GIVEN INSTRUCTION: Extend the fishing trip article on the Marten River past its final sentence.
━━━━━ EXTRACTED TEXT ━━━━━
Exploring the Marten River System

Ashley checks in to Beaverland Camp for smallies and a truly haunting pike experience.

It’s quite unique to be able to launch a boat in a river with access to a chain of lakes and a variety of fish species to choose from. That's just part of why I loved visiting the Marten River in Northeastern Ontario over the summer. Of course, the fishing was quite memorable too!

Checking in At Beaverland Camp

While in the area, I stayed at Beaverland Camp, located directly on the shores of the Marten River. Lori and Mike are wonderful and friendly hosts, both with a love of fishing and a great knowledge of the river system and the various lakes in the area. Beaverland Camp dates back to the early 1900s, once a logging camp, later becoming a fishing camp in the 1920s.

Lori and Mike have maintained the original charm of the camp, while having made updates and additions at this now family friendly, accessible resort. It is the perfect place to relax and enjoy the outdoors. This beautiful area is known for frequent moose and bald eagle sightings, amongst the other wildlife living here.

Beaverland Camp is located a quick boat ride from the entrance to Little Marten Lake. From there, you can also access Big Marten Lake, Bruce Lake, and McPhee Lake. Fish species in the area include walleye, lake trout, perch, smallmouth bass, northern pike, and more. With lots of rock shoals to navigate, be sure to chat with Lori and Mike before heading out on the lake. They have created a detailed map for guests, with suggestions for fishing hot spots as well. Upon arriving at the camp, Mike was so kind as to take us out for a quick ride in his boat to show us around the lakes.

Working the Shoreline

The following morning we started off picking up a few smallmouth bass at a honey hole recommended by Lori and Mike. We then worked our way around exploring shorelines on Big Marten Lake, which is where we spent most of our time. Our most effective presentation was a Ned Rig casted at sloping shorelines that had chunky rock and boulders. The shorelines with the absence of the rocks didn’t produce many fish, if any, so it was a fun pattern to catch on to.

Another popular presentation that worked was brightly coloured spinnerbaits as this water was tanic (tea coloured). I picked up my nicest smallmouth of the day off a sandy point and was actually able to sight fish this smallie. It’s always a thrill when you can watch them bite.
━━━━━ EXCERPTED RECORDS ━━━━━
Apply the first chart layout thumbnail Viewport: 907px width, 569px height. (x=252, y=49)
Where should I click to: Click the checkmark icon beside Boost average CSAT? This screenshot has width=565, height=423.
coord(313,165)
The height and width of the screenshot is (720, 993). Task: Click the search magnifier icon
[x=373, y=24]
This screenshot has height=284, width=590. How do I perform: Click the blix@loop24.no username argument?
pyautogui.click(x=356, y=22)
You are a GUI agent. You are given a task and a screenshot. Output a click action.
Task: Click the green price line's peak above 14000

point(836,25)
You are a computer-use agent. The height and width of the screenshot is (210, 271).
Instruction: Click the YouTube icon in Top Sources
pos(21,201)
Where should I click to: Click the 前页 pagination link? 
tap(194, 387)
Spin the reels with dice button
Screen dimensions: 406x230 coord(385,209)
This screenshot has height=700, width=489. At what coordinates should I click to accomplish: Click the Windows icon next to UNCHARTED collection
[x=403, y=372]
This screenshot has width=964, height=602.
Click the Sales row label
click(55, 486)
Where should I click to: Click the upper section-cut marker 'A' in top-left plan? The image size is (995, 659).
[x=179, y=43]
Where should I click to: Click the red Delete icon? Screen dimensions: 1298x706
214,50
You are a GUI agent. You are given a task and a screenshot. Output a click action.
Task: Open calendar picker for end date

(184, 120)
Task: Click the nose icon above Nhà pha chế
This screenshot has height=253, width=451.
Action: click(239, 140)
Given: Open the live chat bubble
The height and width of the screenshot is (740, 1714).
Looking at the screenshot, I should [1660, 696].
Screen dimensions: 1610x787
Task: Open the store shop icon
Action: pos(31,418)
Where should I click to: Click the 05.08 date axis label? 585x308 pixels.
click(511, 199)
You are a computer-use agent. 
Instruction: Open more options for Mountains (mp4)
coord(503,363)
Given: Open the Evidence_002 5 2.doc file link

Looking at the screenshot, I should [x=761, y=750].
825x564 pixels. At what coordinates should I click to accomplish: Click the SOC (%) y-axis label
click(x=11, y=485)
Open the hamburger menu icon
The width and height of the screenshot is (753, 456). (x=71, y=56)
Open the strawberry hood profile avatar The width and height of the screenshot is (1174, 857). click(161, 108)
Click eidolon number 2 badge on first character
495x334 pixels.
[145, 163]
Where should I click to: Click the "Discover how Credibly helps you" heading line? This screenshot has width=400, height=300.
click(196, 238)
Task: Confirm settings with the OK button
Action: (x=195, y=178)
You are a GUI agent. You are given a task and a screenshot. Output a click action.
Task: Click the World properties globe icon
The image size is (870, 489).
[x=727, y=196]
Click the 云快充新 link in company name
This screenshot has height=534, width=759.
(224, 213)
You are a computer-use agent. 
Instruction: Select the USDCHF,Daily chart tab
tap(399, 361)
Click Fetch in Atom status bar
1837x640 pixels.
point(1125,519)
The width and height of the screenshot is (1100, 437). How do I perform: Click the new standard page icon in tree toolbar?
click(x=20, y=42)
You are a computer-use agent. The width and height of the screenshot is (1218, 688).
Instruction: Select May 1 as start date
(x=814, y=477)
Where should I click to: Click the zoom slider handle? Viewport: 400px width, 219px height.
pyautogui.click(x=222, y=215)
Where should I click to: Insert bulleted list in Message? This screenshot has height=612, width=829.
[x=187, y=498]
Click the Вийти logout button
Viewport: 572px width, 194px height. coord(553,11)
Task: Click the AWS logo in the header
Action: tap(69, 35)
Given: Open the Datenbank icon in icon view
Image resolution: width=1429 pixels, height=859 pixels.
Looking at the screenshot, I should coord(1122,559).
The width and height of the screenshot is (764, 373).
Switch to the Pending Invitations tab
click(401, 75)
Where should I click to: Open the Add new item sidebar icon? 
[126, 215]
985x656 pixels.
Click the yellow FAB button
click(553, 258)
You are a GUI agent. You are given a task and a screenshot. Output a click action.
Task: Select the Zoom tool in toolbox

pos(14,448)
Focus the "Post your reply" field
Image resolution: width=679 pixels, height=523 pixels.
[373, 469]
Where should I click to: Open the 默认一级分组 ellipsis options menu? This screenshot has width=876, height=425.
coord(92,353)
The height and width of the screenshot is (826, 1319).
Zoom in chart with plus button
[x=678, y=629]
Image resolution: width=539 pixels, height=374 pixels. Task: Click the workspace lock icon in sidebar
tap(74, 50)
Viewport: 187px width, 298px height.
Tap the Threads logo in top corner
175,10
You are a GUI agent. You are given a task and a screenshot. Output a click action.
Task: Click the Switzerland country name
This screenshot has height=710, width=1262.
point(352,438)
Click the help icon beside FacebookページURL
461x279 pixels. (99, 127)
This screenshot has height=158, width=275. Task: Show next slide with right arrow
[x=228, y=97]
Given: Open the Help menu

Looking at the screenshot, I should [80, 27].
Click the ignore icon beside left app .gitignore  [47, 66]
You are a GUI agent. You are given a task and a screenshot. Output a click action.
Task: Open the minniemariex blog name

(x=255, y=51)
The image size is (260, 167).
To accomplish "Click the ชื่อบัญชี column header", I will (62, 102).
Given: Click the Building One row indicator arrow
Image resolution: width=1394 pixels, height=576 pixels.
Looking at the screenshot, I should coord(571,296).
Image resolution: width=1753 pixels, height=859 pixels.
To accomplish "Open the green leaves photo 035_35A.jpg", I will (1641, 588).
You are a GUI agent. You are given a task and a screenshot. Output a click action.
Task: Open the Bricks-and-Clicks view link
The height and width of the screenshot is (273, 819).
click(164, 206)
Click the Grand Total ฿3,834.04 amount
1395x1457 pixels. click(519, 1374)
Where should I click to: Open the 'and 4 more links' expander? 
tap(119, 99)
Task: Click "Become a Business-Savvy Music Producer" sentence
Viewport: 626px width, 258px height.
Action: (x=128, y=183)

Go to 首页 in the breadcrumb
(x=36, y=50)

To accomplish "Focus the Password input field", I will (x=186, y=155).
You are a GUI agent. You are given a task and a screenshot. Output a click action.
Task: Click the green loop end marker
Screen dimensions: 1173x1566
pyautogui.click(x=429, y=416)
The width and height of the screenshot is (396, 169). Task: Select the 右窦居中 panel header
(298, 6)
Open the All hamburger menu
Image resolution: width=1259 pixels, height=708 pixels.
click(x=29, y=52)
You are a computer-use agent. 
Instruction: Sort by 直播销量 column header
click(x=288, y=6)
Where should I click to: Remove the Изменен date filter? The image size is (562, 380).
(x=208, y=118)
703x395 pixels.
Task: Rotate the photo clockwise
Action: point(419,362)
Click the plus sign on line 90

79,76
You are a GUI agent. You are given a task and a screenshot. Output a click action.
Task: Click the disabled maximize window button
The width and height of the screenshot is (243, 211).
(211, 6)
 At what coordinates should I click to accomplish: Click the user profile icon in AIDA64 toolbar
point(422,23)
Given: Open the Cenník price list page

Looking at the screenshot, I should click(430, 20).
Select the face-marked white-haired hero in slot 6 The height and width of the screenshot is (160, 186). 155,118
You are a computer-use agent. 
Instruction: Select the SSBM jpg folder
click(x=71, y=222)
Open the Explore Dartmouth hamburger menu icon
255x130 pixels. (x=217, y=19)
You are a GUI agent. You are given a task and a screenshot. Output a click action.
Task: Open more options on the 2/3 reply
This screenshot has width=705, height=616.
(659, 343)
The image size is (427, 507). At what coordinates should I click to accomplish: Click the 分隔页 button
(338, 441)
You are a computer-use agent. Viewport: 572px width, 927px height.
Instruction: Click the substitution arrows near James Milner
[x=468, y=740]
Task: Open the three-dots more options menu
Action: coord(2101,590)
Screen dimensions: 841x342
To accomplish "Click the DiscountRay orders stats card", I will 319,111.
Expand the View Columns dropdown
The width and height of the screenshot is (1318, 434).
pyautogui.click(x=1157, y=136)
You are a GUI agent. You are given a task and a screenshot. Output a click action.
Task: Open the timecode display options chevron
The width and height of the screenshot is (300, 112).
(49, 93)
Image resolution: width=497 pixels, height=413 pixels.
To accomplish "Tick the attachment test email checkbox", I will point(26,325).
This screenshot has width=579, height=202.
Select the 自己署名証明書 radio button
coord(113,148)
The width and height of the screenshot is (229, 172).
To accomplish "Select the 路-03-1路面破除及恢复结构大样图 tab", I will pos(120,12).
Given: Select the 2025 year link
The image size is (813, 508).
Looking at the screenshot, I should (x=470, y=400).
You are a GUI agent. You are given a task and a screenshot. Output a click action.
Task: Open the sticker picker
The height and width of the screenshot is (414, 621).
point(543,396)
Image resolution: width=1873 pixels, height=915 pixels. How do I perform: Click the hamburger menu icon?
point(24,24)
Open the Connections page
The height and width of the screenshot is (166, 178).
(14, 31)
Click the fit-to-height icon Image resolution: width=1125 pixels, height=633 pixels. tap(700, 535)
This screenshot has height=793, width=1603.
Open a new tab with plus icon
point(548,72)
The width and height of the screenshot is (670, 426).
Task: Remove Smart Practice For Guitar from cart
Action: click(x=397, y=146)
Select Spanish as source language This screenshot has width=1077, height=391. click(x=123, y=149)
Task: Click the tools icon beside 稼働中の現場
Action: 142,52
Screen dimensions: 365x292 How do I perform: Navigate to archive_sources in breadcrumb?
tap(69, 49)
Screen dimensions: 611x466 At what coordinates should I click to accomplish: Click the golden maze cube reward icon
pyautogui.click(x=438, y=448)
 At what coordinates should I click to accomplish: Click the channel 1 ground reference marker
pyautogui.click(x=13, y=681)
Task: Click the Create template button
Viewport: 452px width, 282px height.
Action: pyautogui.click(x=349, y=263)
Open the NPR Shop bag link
━━━━━
SOLVED EXERCISE:
Giant Pike Sightings

A really unique and haunting experience also took place during our visit on the Marten River (in Big Marten Lake). Eric and I ventured into a bay that had some shallow scattered weeds sloping to deeper water. I was casting a spinnerbait and he was throwing a lipless crankbait.

As I worked my spinnerbait over the weed tops with Eric casting on the deeper side, I had a hit that didn’t fully commit and we both looked up to see a quick glimpse of the tail end of a pike booking it the other direction. It looked to be a large fish and we were both amped up. Moments later, Eric hooked up with a fish briefly that broke him off. It was definitely something big.

Eric quickly re-tied, putting on a spinnerbait. Soon thereafter a giant pike swiped at his spinnerbait boat-side and missed. We both caught a glimpse of this fish and it was huge! "Are you sure there’s no musky in here?!” I asked half-jokingly.

There are not any musky on this river system but these pike sure were big. These sightings and missed chances were enough to keep us in the area for awhile. We explored around some more and even had a nice gentleman on shore offer us a cold drink of water and a break from the sun, but we were too determined at getting another shot at a huge pike to accept! Still a lovely offer. 

Unfortunately, we didn’t see another pike, but it was certainly memorable—and even a little haunting. I love big predators and those fish certainly gave us some excitement after a fun day of catching bass. We loved our experience on the Marten River!